LG Gx
- Manufacturer: LG Electronics
- Type: Smartphone / Phablet
- Series: G series
- First released: December 16, 2013; 12 years ago
- Predecessor: LG Optimus G Pro
- Related: LG G2
- Form factor: Slate
- Dimensions: 150.6 mm (5.93 in) H 76.1 mm (3.00 in) W 9.2 mm (0.36 in) D
- Weight: 167 g (5.9 oz)
- Operating system: Android 4.3 "Jelly Bean"
- System-on-chip: Qualcomm Snapdragon 600 APQ8064T
- CPU: 1.7 GHz quad-core Qualcomm Krait 300
- GPU: Adreno 320 GPU
- Memory: 2 GB RAM
- Storage: 32 GB
- Removable storage: microSDXC up to 64GB
- Battery: Removable Li-Pol 3,140 mAh
- Rear camera: 13 MP, LED flash
- Front camera: 2.1 MP
- Display: 5.5 in (140 mm) diagonal 1080p IPS Plus LCD 1920x1080 (401 ppi) Corning® Gorilla® Glass 2

= LG Gx =

Android smartphone developed by LG Electronics

The LG Gx is an Android smartphone developed by LG Electronics.
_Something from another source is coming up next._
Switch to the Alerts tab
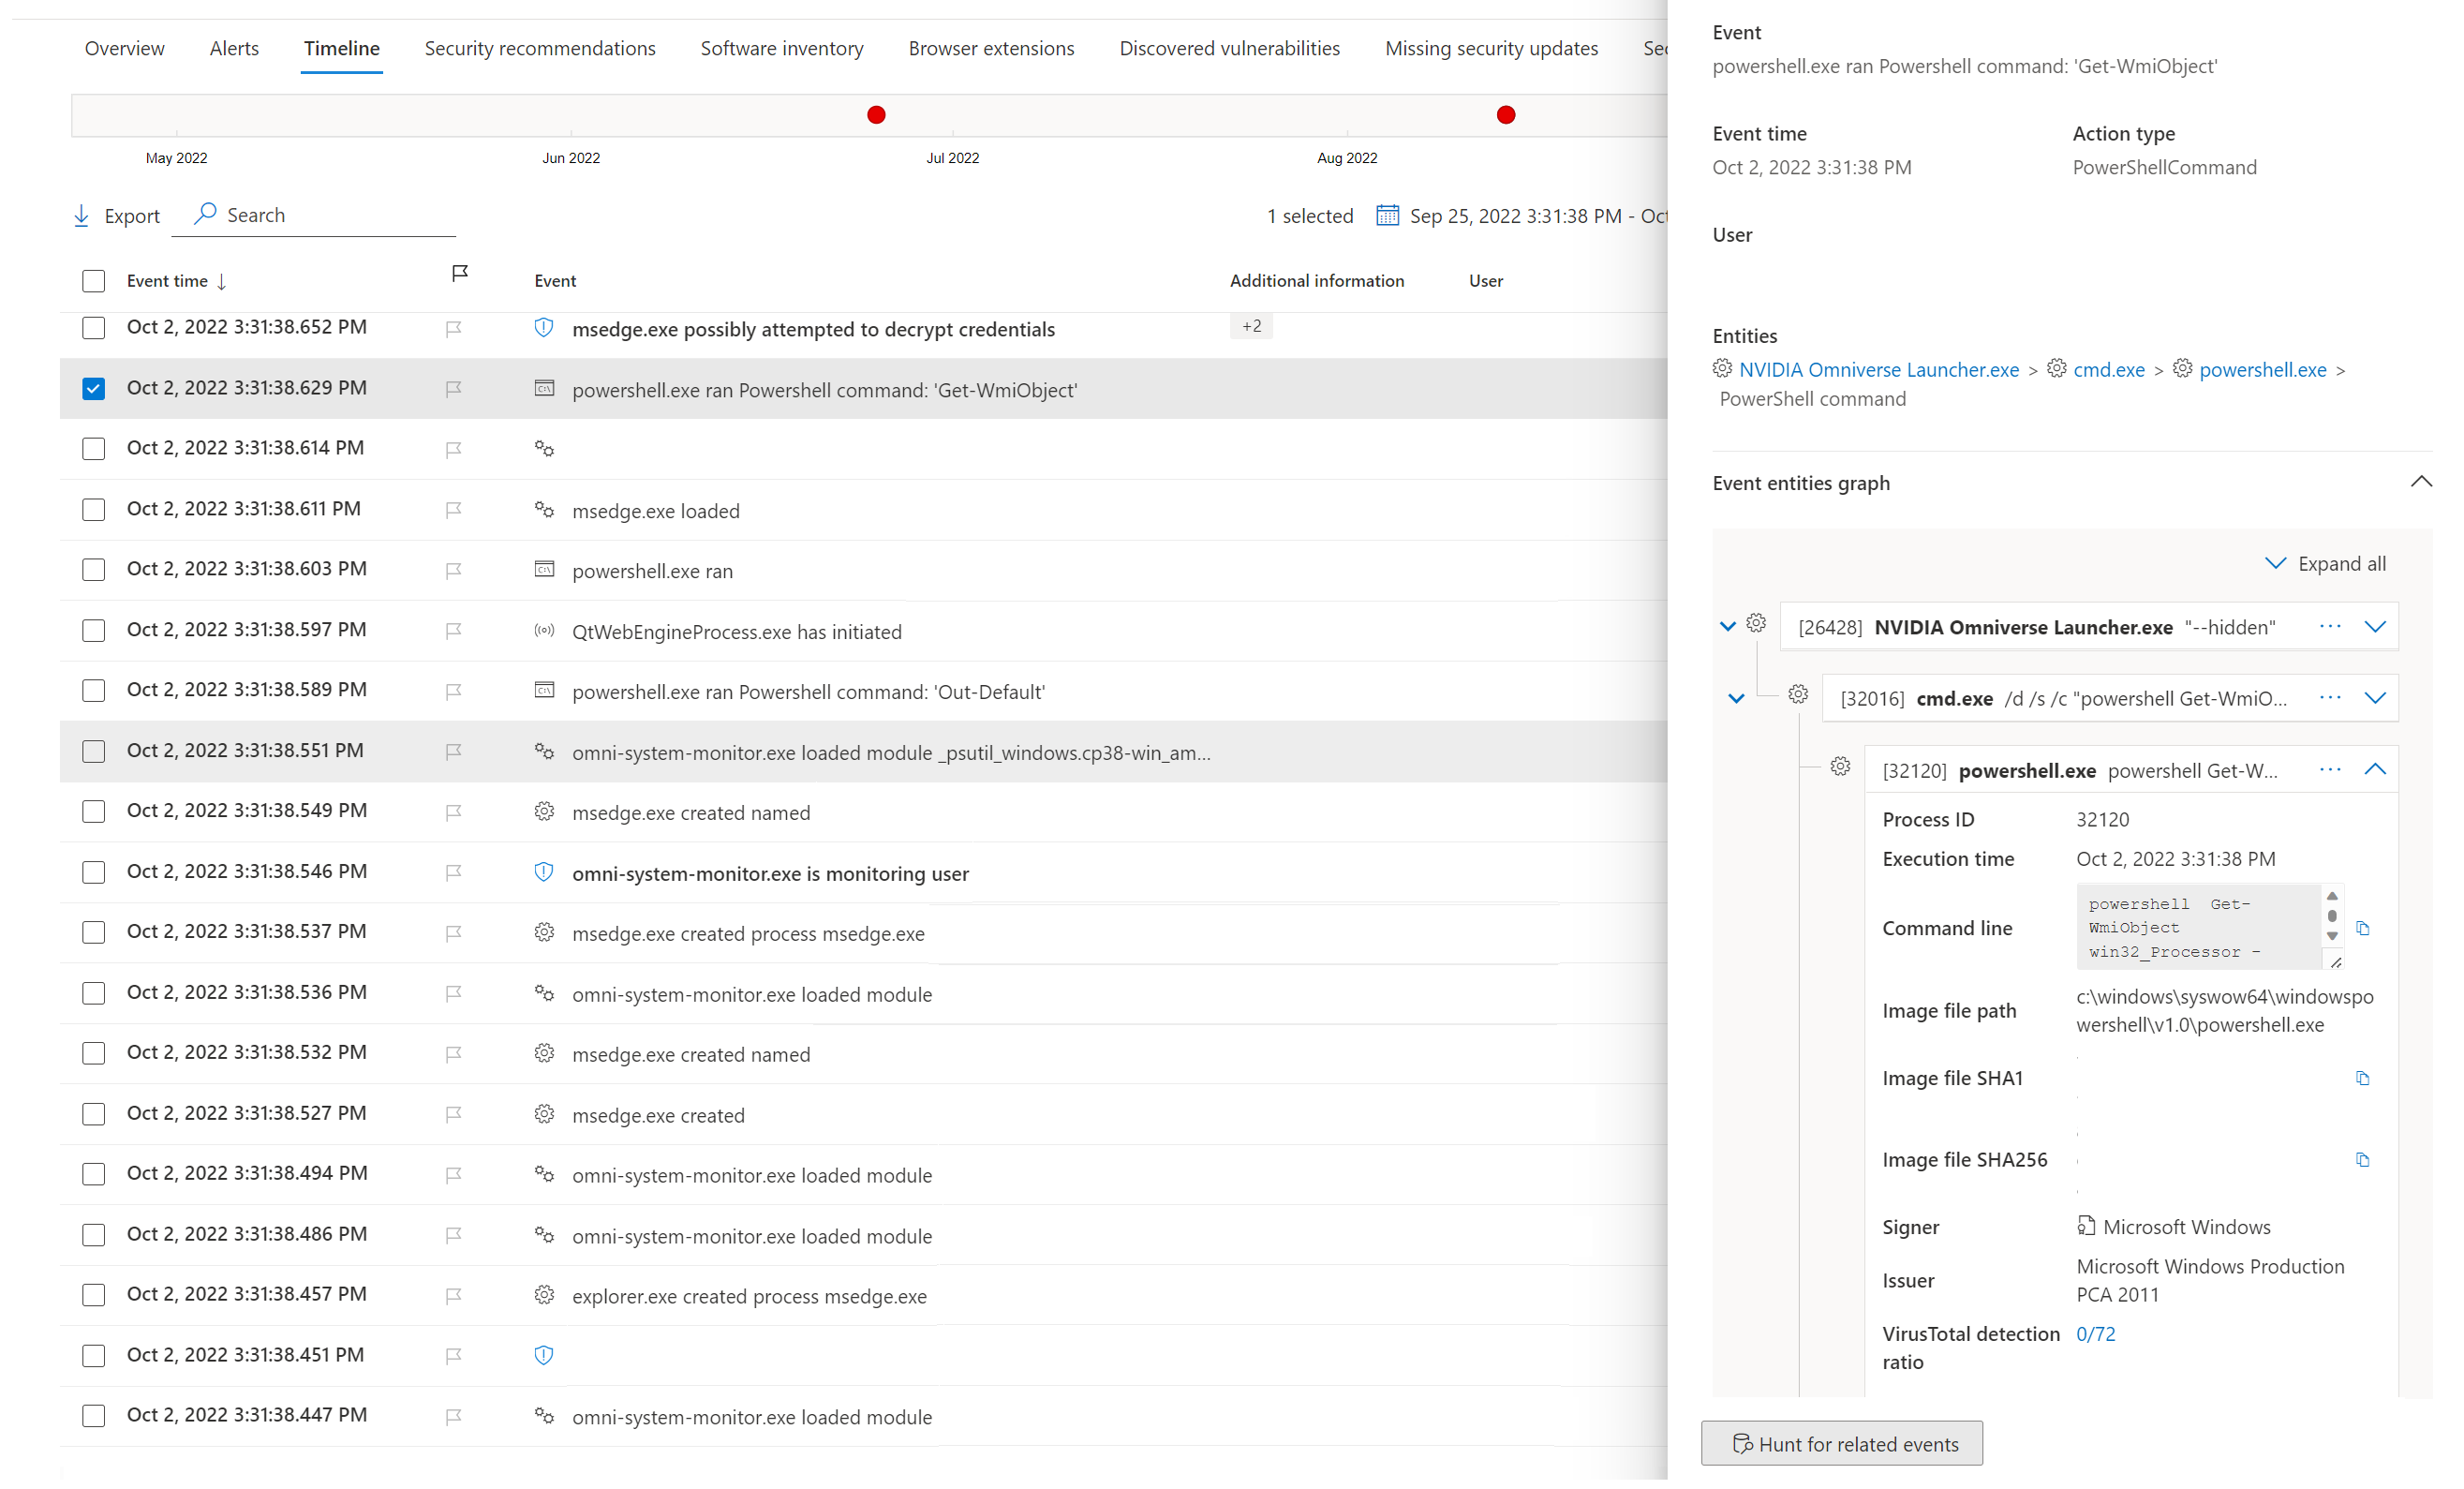 (x=234, y=49)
It serves as an update to LG's phablet, the 2012 LG Optimus G Pro, by updating the software and design to that of LG's new flagship, the 2013 LG G2. Other than that, the smartphone is exactly the same as the LG Optimus G Pro with features that include LTE connectivity and an IR blaster, which allows use as a TV remote control. The handset has only been released in Korea on LG's own network, LG U+, as of 20 February 2014 and LG has not commented on whether it will become an international device.